Sixty Years Ago: Food Movement of 1959

Suchetana Chattopadhyay 

 

In post-independence and post-partition Congress-ruled West Bengal, the echoes of famine continued to be heard. During the 1950s, the collusion between rice mill-owners, jotedars (Kulaks) and food hoarders created an artificial food crisis. These proprietor class segments controlled rice distribution; they also exercised a strangle-hold over the villages and formed the rural backbone of the Bengal Congress. The government refused to take any measure which went against their interests. As hunger assumed famine like proportions, the people organised themselves into a ‘Committee to Combat Famine’ under the leadership of the undivided Communist Party of India. Other left parties also endorsed this initiative. From the second half of the 1950s, between 1956 and 1958, food movements became an annual occurrence. The Food Movement of 1959, however, was a turning-point in the history of class struggle in West Bengal. Food insecurity by this time had reached frightening proportions in rural and urban areas and distress was acute among the marginal and landless peasantry, the workers and lower middle-classes.
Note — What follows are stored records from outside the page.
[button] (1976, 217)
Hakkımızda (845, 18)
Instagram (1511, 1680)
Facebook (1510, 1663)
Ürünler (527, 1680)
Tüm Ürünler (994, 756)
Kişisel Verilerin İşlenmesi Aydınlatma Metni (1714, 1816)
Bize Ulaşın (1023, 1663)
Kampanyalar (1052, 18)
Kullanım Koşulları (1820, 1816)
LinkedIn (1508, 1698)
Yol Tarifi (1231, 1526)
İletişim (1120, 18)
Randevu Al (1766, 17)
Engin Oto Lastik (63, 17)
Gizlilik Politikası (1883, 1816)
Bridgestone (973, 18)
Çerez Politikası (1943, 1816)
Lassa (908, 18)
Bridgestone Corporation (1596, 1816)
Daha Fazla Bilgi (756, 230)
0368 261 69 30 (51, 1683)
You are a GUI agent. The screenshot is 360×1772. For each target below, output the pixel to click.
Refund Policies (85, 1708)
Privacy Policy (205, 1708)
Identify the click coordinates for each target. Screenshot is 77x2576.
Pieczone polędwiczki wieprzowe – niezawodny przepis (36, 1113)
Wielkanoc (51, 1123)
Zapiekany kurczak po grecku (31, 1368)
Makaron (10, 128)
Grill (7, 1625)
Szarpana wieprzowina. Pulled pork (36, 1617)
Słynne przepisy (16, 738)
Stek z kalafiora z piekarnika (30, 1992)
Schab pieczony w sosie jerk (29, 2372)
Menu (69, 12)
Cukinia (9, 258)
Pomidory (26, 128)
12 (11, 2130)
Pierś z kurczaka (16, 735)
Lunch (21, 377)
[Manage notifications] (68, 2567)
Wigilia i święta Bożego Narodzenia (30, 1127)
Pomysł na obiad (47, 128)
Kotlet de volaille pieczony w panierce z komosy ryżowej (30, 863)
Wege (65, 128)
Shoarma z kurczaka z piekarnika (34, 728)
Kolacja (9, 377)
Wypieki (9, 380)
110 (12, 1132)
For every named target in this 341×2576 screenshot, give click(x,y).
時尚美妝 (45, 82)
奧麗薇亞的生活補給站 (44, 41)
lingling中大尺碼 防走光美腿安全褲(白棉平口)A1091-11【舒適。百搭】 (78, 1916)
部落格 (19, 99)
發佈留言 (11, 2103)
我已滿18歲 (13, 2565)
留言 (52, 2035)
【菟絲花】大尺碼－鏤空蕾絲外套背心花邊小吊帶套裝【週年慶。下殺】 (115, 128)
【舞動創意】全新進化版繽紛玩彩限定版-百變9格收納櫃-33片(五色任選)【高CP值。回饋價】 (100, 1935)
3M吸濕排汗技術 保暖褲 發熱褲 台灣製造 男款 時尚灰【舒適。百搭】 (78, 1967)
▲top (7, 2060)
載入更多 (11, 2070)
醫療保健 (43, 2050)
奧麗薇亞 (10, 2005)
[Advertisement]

On 31 August, a huge mass demonstration was organised in Kolkata where hundreds and thousands arrived from the villages under the leadership of the Kisan Sabha. Though primarily a mass protest by peasants, rural women with babies walked alongside high school students; office workers merged with the columns of manual workers. The whole of Kolkata’s colonial city centre turned into a sea of 300,000 people demanding an end to destitution and hunger. The heart of the rally was at the Shahid Minar, the foot of the monument and the adjoining open space of the ‘Maidan’ having historically served as the convergence point of anti-colonial and anti-establishment protests. That afternoon rain lashed at the demonstrators repeatedly. But their determination to force the Congress government to provide immediate relief or quit remained resolute. At the end of the meeting, a procession began and started making its way towards Writers’ Building. By then evening had descended. First, the demonstrators were cordoned off by the police. Then unexpectedly, without any warning, violent ‘action’ began. Contemporary observers have noted the way the police attacked directionless, panic-stricken people blinded by teargas.
 
80 people died in the carnage that day; they were mostly starving peasants who had survived the devastating and man-made Bengal Famine of 1943 and were no longer willing to die of hunger without any protest. The police used sticks to beat people to death. 1000 people went missing and 3000 were injured. A social war between the police and the public unfolded. Ordinary bystanders, petty shopkeepers, cinema-hall ushers and sex-workers offered solidarity and assistance to those fleeing the police from the main thoroughfares in bloodied conditions and spilling into the side streets and narrow alleys of north Kolkata. Ticket-checkers and janitors of Hind cinema gave asylum to wounded demonstrators; prostitutes bandaged the head injuries of protesters who had drifted into their localities in dazed conditions. The police arrested thousands. According to one eye-witness who was 74 years old in 2009: ‘In the semi-darkness, I saw mothers, sisters, brothers lying motionless on the road.’ The police later cremated many of the anonymous victims. Bodies could be seen floating in the river Hooghly. The next day, on 1 September, the police fired on students who were protesting against the atrocities and a wave of repression followed. Entire zones of north Kolkata became anti-police bastions of resistance and the government deployed troops in several districts. The police used ambulances as Trojan Horses to enter urban neighbourhoods where barricades had been put up against them. Jyoti Basu compared the events of 31 August 1959 with the Jallianwala Bagh Massacre of 13 April 1919 in the Bengal Legislative Assembly and the combined opposition managed to corner the Congress-led state government. In 1966, a second Food Movement was launched by the left parties and its impact could be felt in the victory of the First United Front government of 1967. 1959 demonstrated that despite utmost and merciless ferocity, the social forces representing the interests of the proprietor classes in West Bengal, were in a process of retreat. While retreating they claimed the lives of 80 people on 31 August 1959. At a time of rising hunger, their memories surface and seek routes to new resistance.
 
Suchetana Chattopadhyay teaches history at Jadavpur University.